First, defendants ignore the allegations of an oral contract between Lucky Reim and SVL in the first amended complaint, which agreement was memorialized in the Commission Agreement. Second, even if we were to focus only on the documents attached to the first amended complaint, we respectfully submit defendants misread them. The Commission Agreement states that SVL agrees to sell the Building "to Buyer for the price and Conditions State [sic] in the Letter of Intent by Catalina Limited Partnership or Dr[.] Kee Whan Ha dated February 26, 2013." (Italics omitted.) The LOI defines " 'Buyer' " as " Catalina Limited Partnership , a California Limited Partnership or/his assignee ," and Lucky Reim avers in the first amended complaint that the buyer named in the Purchase Agreement, Wilpart, "was an entity designated by [Catalina] as was authorized pursuant to the LOI."

In sum, the factual allegations of the first amended complaint establish that the Purchase Agreement provided for a sale consistent with the terms of the LOI and to which the Commission Agreement applied. The fact that the Purchase Agreement named Wilpart as the buyer is not fatal to Lucky Reim's enforcement of its commission agreement with SVL because Wilpart was alleged to be an "assignee" contemplated by the very documents on which defendants rely.

D. The Trial Court Erred In Concluding the Commission Agreement Contained an Unambiguous Condition Precedent.

The trial court found, and defendants likewise argue, that the close of escrow was a condition precedent to payment of Lucky Reim's commission. According to the trial court, because escrow did not close, there was no breach of contract. In making this finding, the trial court cited what it characterized as the following "unambiguous terms" of the Commission Agreement: (1) the provision that the commission was to be paid at close of escrow, and (2) the crossing out of sentences stating that the commission was not contingent on the successful completion of the contemplated transaction.

For the first time on appeal, at oral argument, defendants cite City of Turlock v. Paul M. Zagaris, Inc. (1989) 209 Cal.App.3d 189, an eminent domain proceeding, for the proposition that City of Turlock is among many cases holding that in the absence of a listing agreement, a broker's commission is earned only if the sale is consummated.
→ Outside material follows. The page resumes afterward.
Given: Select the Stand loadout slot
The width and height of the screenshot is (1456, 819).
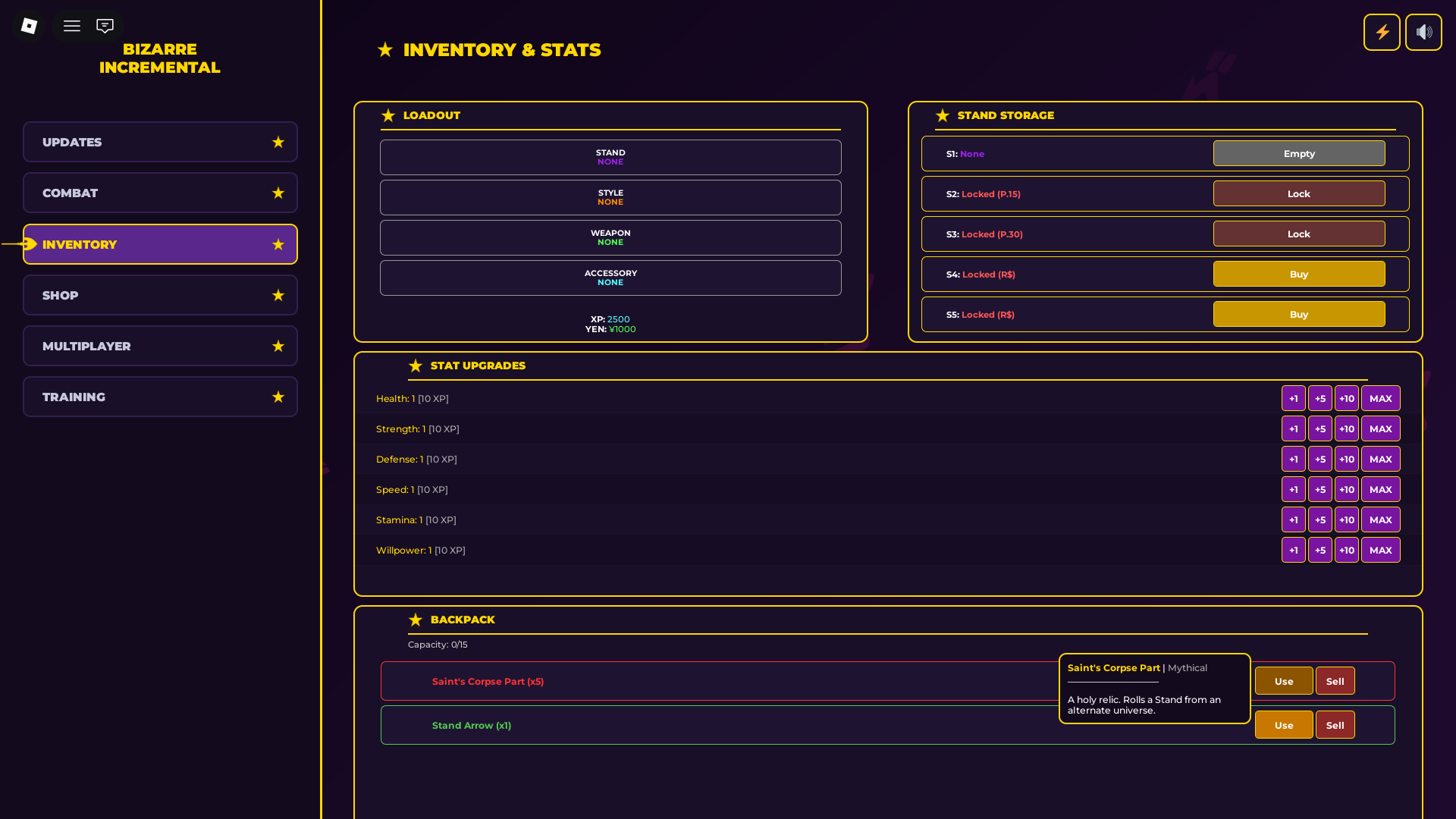Looking at the screenshot, I should click(x=610, y=157).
There, a broker sought to enforce a promise to pay a broker's commission in a sales agreement between the prospective buyer and seller, but not the broker itself. (Id. at p. 191.) The sale did not go through when the property was acquired by eminent domain. (Id. at p. 192.) The appellate court held that where the only agreement to pay a commission was in a sales agreement between the prospective purchaser and seller, and the sale was aborted because of an eminent domain proceeding, the broker could not recover its commission. (Id. at pp. 194-195.) We fail to see how City of Turlock is applicable here where Lucky Reim alleged a separate oral agreement with SVL to pay a commission, which agreement was memorialized in the Commission Agreement. Defendants' argument, moreover, does not take into account venerable case law discussed infra, refusing to enforce even an undisputed condition requiring consummation of the sale where the seller engaged in tactics to frustrate that consummation.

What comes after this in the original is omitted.